DIE BEZIRKSGRENZE (40)

an der Gormannstraße

Schon im letzten Monat war ich im Eingangssatz kurz auf die für mich unlogische Bezirksgrenzziehung an der Gormannstraße eingegangen.

Schauen wir mal kurz komplett auf unseren Stadtteil und lassen wir den Gedanken freien Lauf. Was wäre geschehen, wenn auf der Konferenz in Jalta, im Januar 1945, also vor 75 Jahren, als die Aufteilung Deutschlands in Sektoren beschlossen wurde, der Prenzlauer Berg den westlichen Alliierten und Neukölln statt dessen der Sowjetunion zugeschlagen worden wäre. Der Zentralviehhof wäre ummauert gewesen, Weißensee vom Stadtzentrum abgeschnitten und die wundervolle Altbausubstanz bei uns im Stadtteil wäre vermutlich dem Baufilz des alten Westberlin zum Opfer gefallen.
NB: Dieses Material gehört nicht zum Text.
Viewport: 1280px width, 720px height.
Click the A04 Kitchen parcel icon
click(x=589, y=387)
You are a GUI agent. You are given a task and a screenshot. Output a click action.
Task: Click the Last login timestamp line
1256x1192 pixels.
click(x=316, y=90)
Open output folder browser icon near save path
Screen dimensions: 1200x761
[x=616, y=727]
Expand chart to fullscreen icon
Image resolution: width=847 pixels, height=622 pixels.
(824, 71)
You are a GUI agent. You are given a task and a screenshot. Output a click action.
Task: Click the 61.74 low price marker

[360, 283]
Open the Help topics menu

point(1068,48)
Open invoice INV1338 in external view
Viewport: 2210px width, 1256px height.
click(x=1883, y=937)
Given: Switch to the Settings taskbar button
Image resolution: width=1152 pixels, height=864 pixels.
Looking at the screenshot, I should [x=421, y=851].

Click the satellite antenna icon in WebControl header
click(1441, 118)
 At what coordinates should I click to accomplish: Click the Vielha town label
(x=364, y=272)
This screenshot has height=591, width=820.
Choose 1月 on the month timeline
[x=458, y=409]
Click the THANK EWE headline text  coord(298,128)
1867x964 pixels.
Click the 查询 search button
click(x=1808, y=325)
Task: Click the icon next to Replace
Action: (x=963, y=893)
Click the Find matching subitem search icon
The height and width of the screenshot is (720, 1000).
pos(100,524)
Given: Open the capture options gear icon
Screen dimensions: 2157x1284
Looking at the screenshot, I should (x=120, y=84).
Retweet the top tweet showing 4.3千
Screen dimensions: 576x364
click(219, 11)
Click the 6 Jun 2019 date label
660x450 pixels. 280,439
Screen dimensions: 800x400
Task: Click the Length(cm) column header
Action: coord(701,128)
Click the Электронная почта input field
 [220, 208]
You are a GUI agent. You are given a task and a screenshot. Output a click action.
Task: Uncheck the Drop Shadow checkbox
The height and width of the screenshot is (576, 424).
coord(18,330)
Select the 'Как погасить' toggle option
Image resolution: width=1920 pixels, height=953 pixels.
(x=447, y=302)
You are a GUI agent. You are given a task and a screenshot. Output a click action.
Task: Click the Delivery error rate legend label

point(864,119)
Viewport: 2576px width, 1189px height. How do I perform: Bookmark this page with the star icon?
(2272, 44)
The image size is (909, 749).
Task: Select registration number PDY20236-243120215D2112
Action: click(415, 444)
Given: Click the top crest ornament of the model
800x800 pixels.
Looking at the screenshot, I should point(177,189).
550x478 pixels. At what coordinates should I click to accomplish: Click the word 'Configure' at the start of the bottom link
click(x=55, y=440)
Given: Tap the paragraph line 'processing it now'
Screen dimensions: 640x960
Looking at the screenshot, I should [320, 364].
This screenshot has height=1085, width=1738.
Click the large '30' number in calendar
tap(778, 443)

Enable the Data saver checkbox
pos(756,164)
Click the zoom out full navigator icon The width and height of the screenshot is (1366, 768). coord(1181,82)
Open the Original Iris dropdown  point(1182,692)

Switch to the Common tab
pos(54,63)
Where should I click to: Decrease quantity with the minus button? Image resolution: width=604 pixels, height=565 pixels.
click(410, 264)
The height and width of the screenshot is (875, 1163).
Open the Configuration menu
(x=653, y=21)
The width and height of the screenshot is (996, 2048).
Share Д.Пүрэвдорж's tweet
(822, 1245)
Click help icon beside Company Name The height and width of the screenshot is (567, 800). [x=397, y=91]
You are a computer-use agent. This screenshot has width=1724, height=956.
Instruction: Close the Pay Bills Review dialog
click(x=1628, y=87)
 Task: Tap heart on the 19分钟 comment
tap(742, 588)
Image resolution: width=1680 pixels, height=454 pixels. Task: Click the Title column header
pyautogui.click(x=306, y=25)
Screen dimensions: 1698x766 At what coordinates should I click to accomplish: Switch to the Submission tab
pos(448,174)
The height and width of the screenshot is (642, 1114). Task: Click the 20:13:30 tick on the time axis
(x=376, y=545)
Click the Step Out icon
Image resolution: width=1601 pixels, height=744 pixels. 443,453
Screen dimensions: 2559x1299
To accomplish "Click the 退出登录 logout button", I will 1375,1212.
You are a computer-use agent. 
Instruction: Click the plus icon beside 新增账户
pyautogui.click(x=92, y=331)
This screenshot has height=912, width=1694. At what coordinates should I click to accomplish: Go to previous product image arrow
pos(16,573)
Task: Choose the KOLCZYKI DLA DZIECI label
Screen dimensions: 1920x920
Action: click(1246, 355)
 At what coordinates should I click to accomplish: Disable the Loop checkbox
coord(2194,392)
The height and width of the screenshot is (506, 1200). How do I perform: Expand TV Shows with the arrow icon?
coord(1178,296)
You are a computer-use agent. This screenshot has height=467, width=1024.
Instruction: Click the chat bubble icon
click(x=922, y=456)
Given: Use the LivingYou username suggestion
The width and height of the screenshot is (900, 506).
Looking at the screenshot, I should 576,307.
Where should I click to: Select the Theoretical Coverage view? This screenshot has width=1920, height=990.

Warum endete die Sektorenaufteilung Berlins nicht genau so geräuschlos wie die Wiens und Österreichs, das ja ebenfalls aufgeteilt war? 

Auch nach mehrtägiger Recherche habe ich keine Erklärung dafür, warum die Grenze des Prenzlauer Berg mitten in der Torstraße abzweigt und in Richtung Norden plötzlich entlang der Gormannstraße verläuft.

Am 25. April 1920, also vor ziemlich genau 100 Jahren, wurde das „Groß-Berlin-Gesetz“ in der „Preußischen Landesversammlung“ beschlossen und trat am 1. Oktober 1920 in Kraft. Dabei wurde aus 8 Stadtgemeinden, 59 Landgemeinden und 27 Gutsbezirken ein Berlin mit 20 Bezirken, das sich fortan und juristisch bis heute „Groß-Berlin“ nennt.

Gormannstraße Berlin  Prenzlauer Berg
Die Gormannstraßemit Blick zur Torstraße. Foto: rg

Auch das ehemalige quasi Kerngebiet der preußischen Hauptstadt Berlin (der Name „Reichshauptstadt“ wurde erst ab 1933 verwendet) wurde strukturell von der Verwaltung her neu geordnet. Aus Teilen der „Königsstadt“, die in wiederum selbst in mehrere kleinere Verwaltungsgebiete aufgeteilt war und Teilen der Rosenthaler Vorstadt, sowie einigen Teilen, die noch gar nicht verwaltet wurden, weil sie schlicht noch nicht bebaut waren (außerhalb der Ringbahn), wurde mit dem Groß-Berlin-Gesetz der Bezirk „Prenzlauer Tor“, der bereits ein Jahr später in „Prenzlauer Berg“ umbenannt wurde.

Aber auch wenn man nach alten Verwaltungskarten von vor 1920 geht, ist die Grenzziehung an der Gormannstraße nicht nachvollziehbar. Gut möglich, dass es sich um alte Postzustellungsgrenzen, Polizeiverwaltungs- oder um Diözesegrenzen handelt. Eine andere Erklärung hab nicht.

Übrigens hatte Berlins Stadtwappen bis 1926 eine rote Mauerkrone, ab 1926 eine gülden verzierte, ähnlich der heutigen, eine schmucklose rote Mauerkrone ab 1934, die Ost-Berlin bis 1990 beibehielt (zu sehen ist dieses Wappen heute noch an einem Geschäft in der Schönhauser Allee, ein paar Häuser neben der Kulturbrauerei), die heutige goldene Mauerkrone wurde 1954 in West-Berlin eingeführt und 1990 auf die ganze Stadt übertragen. Der Bär war immer schwarz, hatte eine rote Zunge und rote Krallen. Das rot geht auf das rot-weiß der alten Provinz Brandenburg zurück, der schwarze Bär auf weißem Grund geht auf die schwarz-weiße Kriegsflagge Preußens zurück, auf die auch die Farben Deutschlands im Sport zurückzuführen sind. Die Berliner Bezirke haben in ihren eigenen Wappen den Berliner Bären in einer roten Mauerkrone.